In short, we see a bunch of animals around the world that look the way they do because of the environment they're in at the time. It's obvious to everybody but the scientists, who can't realize the emperor doesn't have any clothes.
April 19, 2007 | Unregistered Commenterwalt
This is directed at the comments and not the op:

There are many reasons that scientists believe in common descent. Although in recent years this has become an increasingly complicated model to maintain, we cannot forget that some of our best Christian thinkers like Warfield and Lewis were evolutionists. There are some compelling evidences for evolution. Although I don't feel that it is the best explanation of the total body of data, not everyone who accepts evolution does so out of contempt for God.

There are a great number of Christians who accept evolution, and while we may prefer that they think like us, that is something we should persuade them to do, instead of just mocking them.

For those in the world, it doesn't matter whether they believe in common descent or alien directed panspermia.
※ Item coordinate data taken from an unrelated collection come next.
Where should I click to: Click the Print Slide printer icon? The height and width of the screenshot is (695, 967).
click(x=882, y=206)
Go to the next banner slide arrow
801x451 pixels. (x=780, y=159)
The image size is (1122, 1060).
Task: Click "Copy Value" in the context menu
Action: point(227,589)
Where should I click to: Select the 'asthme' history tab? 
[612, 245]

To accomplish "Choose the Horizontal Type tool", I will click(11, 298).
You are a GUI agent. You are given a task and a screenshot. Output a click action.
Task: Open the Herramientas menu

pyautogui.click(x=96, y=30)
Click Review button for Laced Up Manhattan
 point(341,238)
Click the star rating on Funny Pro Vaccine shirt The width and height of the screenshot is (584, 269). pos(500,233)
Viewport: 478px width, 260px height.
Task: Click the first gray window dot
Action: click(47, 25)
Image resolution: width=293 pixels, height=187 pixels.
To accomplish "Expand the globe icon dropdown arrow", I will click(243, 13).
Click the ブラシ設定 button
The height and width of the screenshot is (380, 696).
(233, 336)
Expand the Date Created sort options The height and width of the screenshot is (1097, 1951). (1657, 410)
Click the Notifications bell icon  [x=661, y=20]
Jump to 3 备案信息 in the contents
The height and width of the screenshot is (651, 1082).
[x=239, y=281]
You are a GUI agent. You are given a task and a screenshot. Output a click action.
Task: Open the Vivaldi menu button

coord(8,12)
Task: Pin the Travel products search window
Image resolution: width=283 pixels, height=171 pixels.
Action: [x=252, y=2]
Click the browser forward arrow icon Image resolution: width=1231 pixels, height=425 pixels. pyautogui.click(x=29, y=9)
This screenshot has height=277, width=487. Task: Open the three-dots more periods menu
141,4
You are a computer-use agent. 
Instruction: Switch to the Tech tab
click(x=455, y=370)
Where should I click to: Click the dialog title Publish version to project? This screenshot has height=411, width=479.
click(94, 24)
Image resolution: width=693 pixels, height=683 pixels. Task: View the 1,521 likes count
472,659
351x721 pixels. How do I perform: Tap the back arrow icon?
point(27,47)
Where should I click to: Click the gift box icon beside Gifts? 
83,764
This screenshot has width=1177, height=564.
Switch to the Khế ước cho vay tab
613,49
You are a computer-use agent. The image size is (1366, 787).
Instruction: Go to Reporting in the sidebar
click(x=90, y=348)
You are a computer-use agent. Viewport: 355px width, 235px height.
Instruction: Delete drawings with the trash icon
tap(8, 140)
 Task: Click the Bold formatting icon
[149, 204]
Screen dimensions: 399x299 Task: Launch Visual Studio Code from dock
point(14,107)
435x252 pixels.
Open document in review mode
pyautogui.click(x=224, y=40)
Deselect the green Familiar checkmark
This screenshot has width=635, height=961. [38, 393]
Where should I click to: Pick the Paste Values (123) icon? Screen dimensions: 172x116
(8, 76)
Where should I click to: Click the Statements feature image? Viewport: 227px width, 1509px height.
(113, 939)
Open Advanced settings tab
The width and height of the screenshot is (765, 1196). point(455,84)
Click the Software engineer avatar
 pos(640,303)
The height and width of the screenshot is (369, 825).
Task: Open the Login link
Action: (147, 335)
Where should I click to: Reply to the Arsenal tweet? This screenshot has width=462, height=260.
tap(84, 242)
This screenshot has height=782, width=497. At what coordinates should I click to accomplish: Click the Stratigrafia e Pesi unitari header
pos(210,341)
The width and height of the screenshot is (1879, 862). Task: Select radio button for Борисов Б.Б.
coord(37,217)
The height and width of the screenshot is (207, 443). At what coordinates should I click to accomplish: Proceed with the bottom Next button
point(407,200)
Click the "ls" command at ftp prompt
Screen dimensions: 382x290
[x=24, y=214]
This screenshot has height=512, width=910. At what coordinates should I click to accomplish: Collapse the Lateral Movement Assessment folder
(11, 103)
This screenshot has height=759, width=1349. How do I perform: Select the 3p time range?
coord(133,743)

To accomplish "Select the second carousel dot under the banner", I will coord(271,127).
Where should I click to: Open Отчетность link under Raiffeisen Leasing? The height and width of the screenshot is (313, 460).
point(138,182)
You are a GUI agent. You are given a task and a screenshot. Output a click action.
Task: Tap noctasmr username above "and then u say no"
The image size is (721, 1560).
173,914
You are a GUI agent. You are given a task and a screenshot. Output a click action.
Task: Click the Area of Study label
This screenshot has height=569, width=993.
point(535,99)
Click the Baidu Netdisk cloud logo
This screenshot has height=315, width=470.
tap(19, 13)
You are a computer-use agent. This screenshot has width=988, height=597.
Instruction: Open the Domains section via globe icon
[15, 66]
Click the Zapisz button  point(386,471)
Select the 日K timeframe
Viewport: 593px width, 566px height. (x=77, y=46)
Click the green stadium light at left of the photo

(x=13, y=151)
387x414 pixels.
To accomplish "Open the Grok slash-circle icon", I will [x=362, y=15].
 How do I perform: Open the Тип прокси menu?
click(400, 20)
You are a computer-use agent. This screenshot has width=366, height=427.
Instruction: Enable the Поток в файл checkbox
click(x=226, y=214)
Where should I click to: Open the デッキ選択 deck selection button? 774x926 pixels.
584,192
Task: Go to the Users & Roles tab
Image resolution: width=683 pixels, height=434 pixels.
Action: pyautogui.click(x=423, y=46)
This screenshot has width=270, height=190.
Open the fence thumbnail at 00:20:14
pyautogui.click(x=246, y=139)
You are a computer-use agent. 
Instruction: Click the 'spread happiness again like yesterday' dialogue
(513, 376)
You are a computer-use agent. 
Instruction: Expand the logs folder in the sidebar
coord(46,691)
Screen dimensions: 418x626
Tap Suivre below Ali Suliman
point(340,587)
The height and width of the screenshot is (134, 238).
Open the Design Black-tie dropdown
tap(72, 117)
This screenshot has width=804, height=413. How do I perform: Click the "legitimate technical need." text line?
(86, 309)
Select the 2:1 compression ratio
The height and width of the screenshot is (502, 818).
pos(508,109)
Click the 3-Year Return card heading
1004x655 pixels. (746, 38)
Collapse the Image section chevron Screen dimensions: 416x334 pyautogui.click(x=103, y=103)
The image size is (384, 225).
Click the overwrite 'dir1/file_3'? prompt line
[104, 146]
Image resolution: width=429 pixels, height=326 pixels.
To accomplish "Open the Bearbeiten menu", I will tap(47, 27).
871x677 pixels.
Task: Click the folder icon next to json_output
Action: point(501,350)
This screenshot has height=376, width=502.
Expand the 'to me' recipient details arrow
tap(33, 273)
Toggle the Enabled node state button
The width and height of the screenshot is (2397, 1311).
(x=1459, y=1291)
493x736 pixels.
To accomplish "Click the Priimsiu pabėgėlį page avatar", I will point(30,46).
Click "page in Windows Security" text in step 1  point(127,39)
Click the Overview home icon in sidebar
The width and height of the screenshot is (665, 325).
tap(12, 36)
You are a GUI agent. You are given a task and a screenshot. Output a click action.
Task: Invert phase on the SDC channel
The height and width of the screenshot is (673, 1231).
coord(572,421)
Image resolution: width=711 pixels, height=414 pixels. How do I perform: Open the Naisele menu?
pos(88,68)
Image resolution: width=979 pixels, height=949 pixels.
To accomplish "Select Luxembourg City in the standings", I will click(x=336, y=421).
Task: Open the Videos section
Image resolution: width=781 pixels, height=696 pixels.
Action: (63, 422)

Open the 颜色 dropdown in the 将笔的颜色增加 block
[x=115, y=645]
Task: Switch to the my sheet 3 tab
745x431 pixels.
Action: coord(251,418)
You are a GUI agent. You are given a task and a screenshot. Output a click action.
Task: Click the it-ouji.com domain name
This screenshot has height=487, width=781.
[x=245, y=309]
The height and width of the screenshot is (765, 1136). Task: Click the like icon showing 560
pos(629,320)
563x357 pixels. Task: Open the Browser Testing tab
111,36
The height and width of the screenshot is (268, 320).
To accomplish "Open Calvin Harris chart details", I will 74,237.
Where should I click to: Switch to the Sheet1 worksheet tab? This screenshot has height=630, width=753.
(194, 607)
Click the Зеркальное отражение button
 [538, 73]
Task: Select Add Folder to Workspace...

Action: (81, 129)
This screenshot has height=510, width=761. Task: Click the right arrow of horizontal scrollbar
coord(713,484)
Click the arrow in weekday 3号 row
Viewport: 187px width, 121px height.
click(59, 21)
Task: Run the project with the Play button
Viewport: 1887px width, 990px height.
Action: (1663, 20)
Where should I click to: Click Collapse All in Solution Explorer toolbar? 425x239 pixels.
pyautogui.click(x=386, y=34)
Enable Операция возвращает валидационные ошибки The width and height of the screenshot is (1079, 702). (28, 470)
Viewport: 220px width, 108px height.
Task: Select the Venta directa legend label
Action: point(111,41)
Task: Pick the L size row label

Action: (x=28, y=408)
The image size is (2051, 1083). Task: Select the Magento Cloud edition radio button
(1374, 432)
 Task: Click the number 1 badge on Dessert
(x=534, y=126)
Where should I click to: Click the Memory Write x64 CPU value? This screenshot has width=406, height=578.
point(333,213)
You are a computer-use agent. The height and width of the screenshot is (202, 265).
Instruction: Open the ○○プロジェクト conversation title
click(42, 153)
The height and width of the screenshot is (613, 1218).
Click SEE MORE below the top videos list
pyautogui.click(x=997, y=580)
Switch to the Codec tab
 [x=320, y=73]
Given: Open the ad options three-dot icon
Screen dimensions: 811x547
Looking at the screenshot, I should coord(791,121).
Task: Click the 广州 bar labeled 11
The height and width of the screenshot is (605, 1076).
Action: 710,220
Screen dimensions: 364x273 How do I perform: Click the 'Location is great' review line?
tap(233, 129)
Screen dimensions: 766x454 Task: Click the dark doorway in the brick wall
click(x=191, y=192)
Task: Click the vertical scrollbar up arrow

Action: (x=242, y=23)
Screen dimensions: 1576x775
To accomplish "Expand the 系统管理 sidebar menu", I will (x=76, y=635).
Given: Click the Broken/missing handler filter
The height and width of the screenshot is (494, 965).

Our job isn't to judge them, but to tell them about Christ, and to use reason and logic to remove objections to faith in His saving work.
April 20, 2007 | Unregistered CommenterToBeFair
^
There may be a great number of Christians who accept evolution, but not a great number of Christian scientists who accept it. It's not a good scientific theory, and Warfield and Lewis weren't scientists.